- **ZESTAW ZADAŃ**:
**A)** Odpowiedz krótko na pytania do tekstu o uroczystości w niedzielę Miłosierdzia:
(i) W jaki dzień przypada opisana uroczystość?
(ii) Kto według tekstu jest emerytowanym biskupem Rzymu?
(iii) Jakim określeniem opatrzono JP2?
**B)** Napisz dalszy ciąg tekstu o uroczystości w niedzielę Miłosierdzia, zaczynając po jego ostatnim zdaniu.

- **TEKST DO CZYTANIA**:
^^^^

Dzisiejsza uroczystość, uroczystość w niedzielę Miłosierdzia powinna radować dwóch wielkich reformatorów. Marcina Lutra i Geert Geertsa. Całe swe dorosłe i zaangażowane życie poświęcili by kościół instytucjonalny był "tani" i dziś jest właśnie taki dzień.
Dwóch papieży, emerytowany biskup Rzymu - Benedykt XVI i obecny biskup Rzymu Franciszek uznaje świętość swoich dwóch wielkich duchem poprzedników. Jana XXIII - dobrego papieża i JP2 - papieża pielgrzyma. Pewnie jakby wymienieni wyżej augustianie żyli dziś, siedzieli by, jak ja, przed "telewizorem" a może nawet przy swoich "ultrabukach" odrywając się na chwilę od pracy. Dla wytchnienie oczywiście i kontemplacji dzieła innych jak również dla radości spojrzenia na ogrom Kościoła Powszechnego.

^^^^

- **FRAGMENT MATERIAŁU**:

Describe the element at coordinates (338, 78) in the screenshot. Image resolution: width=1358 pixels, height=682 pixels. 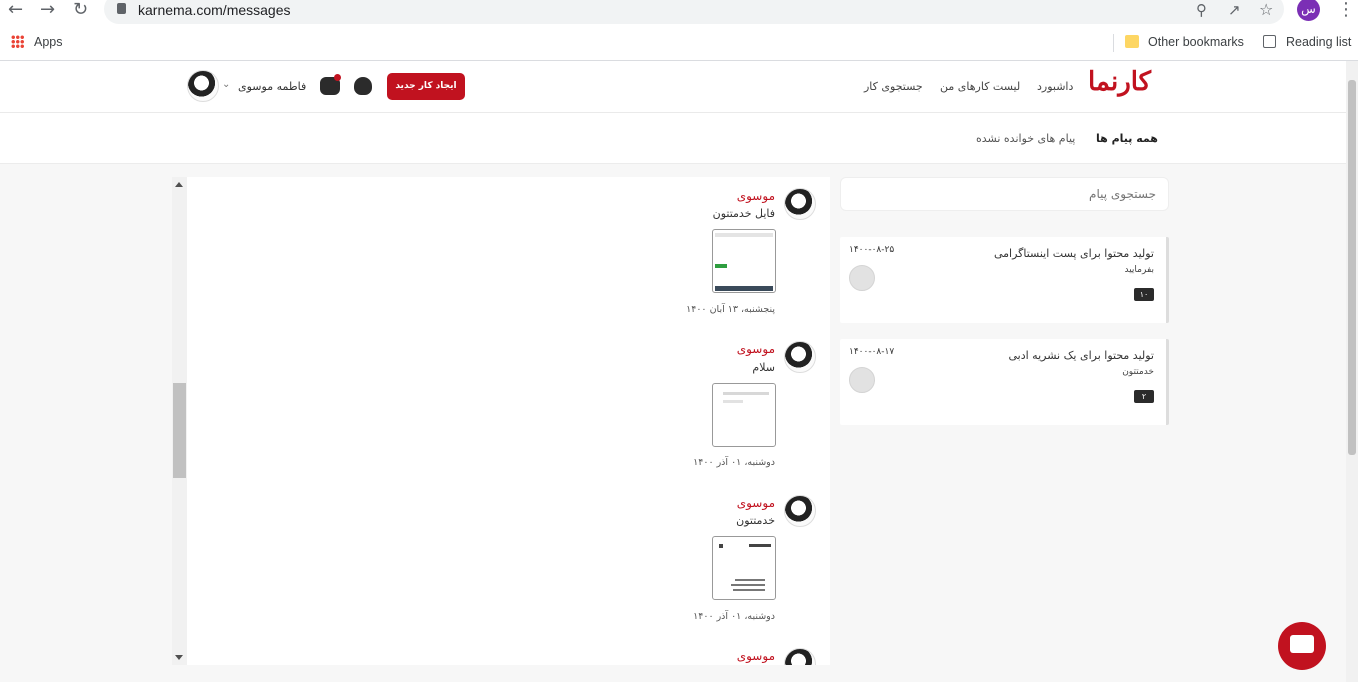
I see `unread-dot` at that location.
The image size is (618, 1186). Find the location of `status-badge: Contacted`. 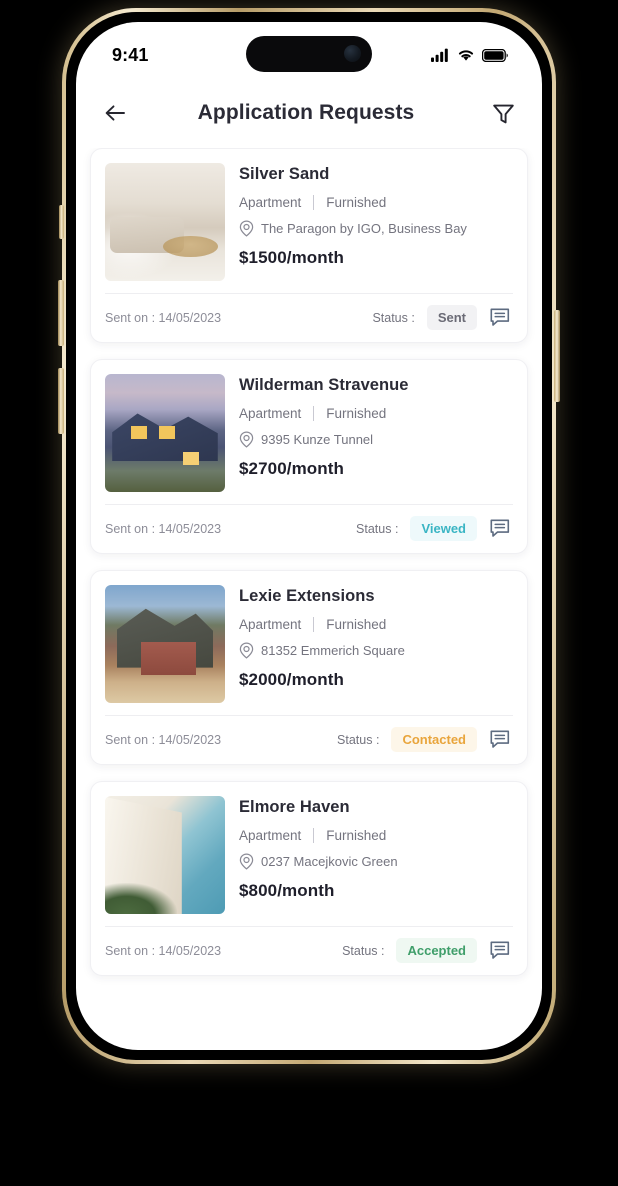

status-badge: Contacted is located at coordinates (434, 740).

^^^^

- **ODPOWIEDZI DO ZADAŃ**:
**A)**
(i) W niedzielę Miłosierdzia.
(ii) Benedykt XVI.
(iii) Papież pielgrzym.

**B)**
Czy dziś znaleźli by przesłanki do kolejnych reform i optymalizacji "kosztów" ? Pewnie tak. Wielcy reformatorzy tak mają, że nigdy nie ustają w "cieciu kosztów". No bo cóż zostaje kreatywnym sprzedawcom ? Oni są tak dobrzy jak ich ostatni miesiąc.
Cieszę się więc, że nie wszyscy z nas są sprzedawcami. Sprzedawcami szczęścia tego doczesnego jak i wiecznego. Zostaje więc miejsce na kontemplację tą na placu Św. Piotra, tą przed telebimem gdzieś w Rzymie lub Watykanie, tą przed telewizorem czy monitorem i tą gdzieś w jednym z wielu kościołów.
A na koniec opowiem ulubioną anegdotę dotyczącą Jana XXII:
Papież Jan XXIII przechadzając się ze świtą po ogrodach watykańskich został obdarowany przez małego ptaszka tym czym ptaki zwykle obdarowują ludzi. Jeden z członków świty zaczął się pieklić, jak tak można zapaskudzić strój Ojca Świętego. Na to papież Jan powiedział:
- Synu cieszmy się, że krowy nie latają !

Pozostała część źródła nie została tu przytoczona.